*Exercise directions:* Every line of the data below should be retyped exactly.

*Provided information:*
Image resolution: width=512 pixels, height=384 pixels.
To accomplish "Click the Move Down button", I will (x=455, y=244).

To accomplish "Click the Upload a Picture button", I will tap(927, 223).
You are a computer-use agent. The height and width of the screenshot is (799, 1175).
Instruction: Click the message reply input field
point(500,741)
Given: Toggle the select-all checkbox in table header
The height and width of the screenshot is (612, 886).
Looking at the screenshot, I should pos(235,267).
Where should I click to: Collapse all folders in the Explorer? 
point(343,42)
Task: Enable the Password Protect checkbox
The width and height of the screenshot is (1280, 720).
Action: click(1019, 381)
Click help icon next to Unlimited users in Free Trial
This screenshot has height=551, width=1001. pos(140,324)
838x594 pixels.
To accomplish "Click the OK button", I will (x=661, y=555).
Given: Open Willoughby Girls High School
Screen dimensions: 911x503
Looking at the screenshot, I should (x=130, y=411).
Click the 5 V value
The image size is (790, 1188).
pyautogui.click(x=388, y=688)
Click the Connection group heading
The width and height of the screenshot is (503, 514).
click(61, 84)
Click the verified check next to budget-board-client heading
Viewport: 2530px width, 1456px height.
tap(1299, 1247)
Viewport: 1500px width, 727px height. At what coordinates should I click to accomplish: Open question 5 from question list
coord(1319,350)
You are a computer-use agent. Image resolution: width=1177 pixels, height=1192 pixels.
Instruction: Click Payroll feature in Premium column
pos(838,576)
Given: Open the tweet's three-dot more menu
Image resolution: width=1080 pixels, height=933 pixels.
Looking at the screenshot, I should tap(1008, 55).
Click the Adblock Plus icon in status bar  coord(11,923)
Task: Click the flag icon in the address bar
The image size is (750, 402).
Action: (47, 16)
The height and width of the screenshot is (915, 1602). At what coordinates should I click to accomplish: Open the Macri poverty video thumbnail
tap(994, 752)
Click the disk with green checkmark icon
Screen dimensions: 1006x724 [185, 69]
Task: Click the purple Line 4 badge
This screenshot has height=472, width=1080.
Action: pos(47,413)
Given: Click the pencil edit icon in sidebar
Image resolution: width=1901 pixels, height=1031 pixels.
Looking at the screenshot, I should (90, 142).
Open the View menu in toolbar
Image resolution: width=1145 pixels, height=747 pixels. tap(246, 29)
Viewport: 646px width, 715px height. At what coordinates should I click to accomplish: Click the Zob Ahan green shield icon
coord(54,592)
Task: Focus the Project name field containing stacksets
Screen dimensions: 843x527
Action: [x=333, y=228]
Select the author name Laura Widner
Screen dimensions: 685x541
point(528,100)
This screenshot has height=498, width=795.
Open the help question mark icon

*Written response:*
Image resolution: width=512 pixels, height=384 pixels.
To accomplish "Click the Move Down button", I will (x=455, y=244).

To accomplish "Click the Upload a Picture button", I will tap(927, 223).
You are a computer-use agent. The height and width of the screenshot is (799, 1175).
Instruction: Click the message reply input field
point(500,741)
Given: Toggle the select-all checkbox in table header
The height and width of the screenshot is (612, 886).
Looking at the screenshot, I should pos(235,267).
Where should I click to: Collapse all folders in the Explorer? 
point(343,42)
Task: Enable the Password Protect checkbox
The width and height of the screenshot is (1280, 720).
Action: click(1019, 381)
Click help icon next to Unlimited users in Free Trial
This screenshot has height=551, width=1001. pos(140,324)
838x594 pixels.
To accomplish "Click the OK button", I will (x=661, y=555).
Given: Open Willoughby Girls High School
Screen dimensions: 911x503
Looking at the screenshot, I should (x=130, y=411).
Click the 5 V value
The image size is (790, 1188).
pyautogui.click(x=388, y=688)
Click the Connection group heading
The width and height of the screenshot is (503, 514).
click(61, 84)
Click the verified check next to budget-board-client heading
Viewport: 2530px width, 1456px height.
tap(1299, 1247)
Viewport: 1500px width, 727px height. At what coordinates should I click to accomplish: Open question 5 from question list
coord(1319,350)
You are a computer-use agent. Image resolution: width=1177 pixels, height=1192 pixels.
Instruction: Click Payroll feature in Premium column
pos(838,576)
Given: Open the tweet's three-dot more menu
Image resolution: width=1080 pixels, height=933 pixels.
Looking at the screenshot, I should tap(1008, 55).
Click the Adblock Plus icon in status bar  coord(11,923)
Task: Click the flag icon in the address bar
The image size is (750, 402).
Action: (47, 16)
The height and width of the screenshot is (915, 1602). At what coordinates should I click to accomplish: Open the Macri poverty video thumbnail
tap(994, 752)
Click the disk with green checkmark icon
Screen dimensions: 1006x724 [185, 69]
Task: Click the purple Line 4 badge
This screenshot has height=472, width=1080.
Action: pos(47,413)
Given: Click the pencil edit icon in sidebar
Image resolution: width=1901 pixels, height=1031 pixels.
Looking at the screenshot, I should (90, 142).
Open the View menu in toolbar
Image resolution: width=1145 pixels, height=747 pixels. tap(246, 29)
Viewport: 646px width, 715px height. At what coordinates should I click to accomplish: Click the Zob Ahan green shield icon
coord(54,592)
Task: Focus the Project name field containing stacksets
Screen dimensions: 843x527
Action: [x=333, y=228]
Select the author name Laura Widner
Screen dimensions: 685x541
point(528,100)
This screenshot has height=498, width=795.
Open the help question mark icon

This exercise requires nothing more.